_Exercise goal_:
Search the entries for lines that contain the word "badge", and report each one found.

_Task input_:
--- START ---

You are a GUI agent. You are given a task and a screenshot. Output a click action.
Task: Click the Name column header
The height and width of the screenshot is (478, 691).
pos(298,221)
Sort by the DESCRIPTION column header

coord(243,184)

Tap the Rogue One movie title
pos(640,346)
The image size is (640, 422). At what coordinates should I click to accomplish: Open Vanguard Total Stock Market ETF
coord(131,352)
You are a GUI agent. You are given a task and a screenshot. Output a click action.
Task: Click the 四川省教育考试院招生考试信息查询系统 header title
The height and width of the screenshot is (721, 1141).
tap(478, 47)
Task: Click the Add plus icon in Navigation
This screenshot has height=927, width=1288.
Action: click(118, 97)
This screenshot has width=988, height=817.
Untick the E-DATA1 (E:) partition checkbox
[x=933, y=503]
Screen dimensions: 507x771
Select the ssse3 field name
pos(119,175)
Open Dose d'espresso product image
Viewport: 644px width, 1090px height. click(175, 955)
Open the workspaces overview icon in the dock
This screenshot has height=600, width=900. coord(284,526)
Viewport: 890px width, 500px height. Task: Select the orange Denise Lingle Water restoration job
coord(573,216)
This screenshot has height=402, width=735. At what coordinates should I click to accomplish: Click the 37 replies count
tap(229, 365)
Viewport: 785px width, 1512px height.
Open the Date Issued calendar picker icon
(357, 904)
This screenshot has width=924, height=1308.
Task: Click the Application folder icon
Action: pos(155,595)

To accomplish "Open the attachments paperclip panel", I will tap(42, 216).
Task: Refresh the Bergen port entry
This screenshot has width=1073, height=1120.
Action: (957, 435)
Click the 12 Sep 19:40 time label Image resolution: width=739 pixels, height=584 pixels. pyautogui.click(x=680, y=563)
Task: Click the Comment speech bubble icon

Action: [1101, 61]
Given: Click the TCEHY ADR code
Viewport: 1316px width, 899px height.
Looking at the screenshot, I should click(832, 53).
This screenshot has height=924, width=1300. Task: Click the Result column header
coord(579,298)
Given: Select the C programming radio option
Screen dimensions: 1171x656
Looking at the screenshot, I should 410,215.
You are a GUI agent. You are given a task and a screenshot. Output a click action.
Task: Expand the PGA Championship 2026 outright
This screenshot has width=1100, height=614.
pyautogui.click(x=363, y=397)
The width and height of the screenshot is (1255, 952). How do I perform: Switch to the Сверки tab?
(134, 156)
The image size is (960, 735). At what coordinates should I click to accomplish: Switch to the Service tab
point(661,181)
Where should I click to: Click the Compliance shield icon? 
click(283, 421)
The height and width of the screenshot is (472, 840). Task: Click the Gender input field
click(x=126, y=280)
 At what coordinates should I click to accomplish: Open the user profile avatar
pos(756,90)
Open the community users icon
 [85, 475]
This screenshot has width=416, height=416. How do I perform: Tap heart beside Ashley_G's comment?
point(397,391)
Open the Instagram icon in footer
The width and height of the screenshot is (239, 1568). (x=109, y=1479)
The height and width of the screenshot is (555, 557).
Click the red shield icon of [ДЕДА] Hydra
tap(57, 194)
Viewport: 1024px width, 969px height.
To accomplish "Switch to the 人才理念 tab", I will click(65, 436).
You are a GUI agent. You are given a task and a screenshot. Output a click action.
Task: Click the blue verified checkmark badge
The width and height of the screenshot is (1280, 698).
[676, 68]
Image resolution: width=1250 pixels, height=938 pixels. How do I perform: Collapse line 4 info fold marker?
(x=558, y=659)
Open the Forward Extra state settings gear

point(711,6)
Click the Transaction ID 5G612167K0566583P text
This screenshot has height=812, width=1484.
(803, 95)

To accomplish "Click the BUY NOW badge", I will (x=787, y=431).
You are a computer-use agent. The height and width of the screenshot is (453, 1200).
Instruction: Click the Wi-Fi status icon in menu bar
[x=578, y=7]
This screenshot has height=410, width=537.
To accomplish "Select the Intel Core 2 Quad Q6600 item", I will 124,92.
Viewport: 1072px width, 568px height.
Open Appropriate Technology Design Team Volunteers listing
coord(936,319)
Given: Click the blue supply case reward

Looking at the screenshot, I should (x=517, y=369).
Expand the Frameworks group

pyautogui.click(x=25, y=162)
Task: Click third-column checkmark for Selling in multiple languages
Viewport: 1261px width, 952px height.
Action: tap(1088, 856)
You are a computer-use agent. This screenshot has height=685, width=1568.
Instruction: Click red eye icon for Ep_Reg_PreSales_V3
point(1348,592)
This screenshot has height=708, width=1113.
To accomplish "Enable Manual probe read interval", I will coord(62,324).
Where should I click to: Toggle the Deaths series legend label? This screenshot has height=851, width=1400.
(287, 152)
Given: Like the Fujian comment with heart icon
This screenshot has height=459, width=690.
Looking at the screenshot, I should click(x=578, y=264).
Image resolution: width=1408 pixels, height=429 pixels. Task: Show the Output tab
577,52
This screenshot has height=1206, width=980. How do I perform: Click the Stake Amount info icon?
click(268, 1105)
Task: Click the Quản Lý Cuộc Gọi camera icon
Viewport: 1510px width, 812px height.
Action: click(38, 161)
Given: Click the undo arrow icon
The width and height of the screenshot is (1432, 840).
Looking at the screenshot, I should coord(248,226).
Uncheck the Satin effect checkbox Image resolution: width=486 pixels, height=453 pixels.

--- END ---

_Solution_:
Task: Click the blue verified checkmark badge
To accomplish "Click the BUY NOW badge", I will (x=787, y=431).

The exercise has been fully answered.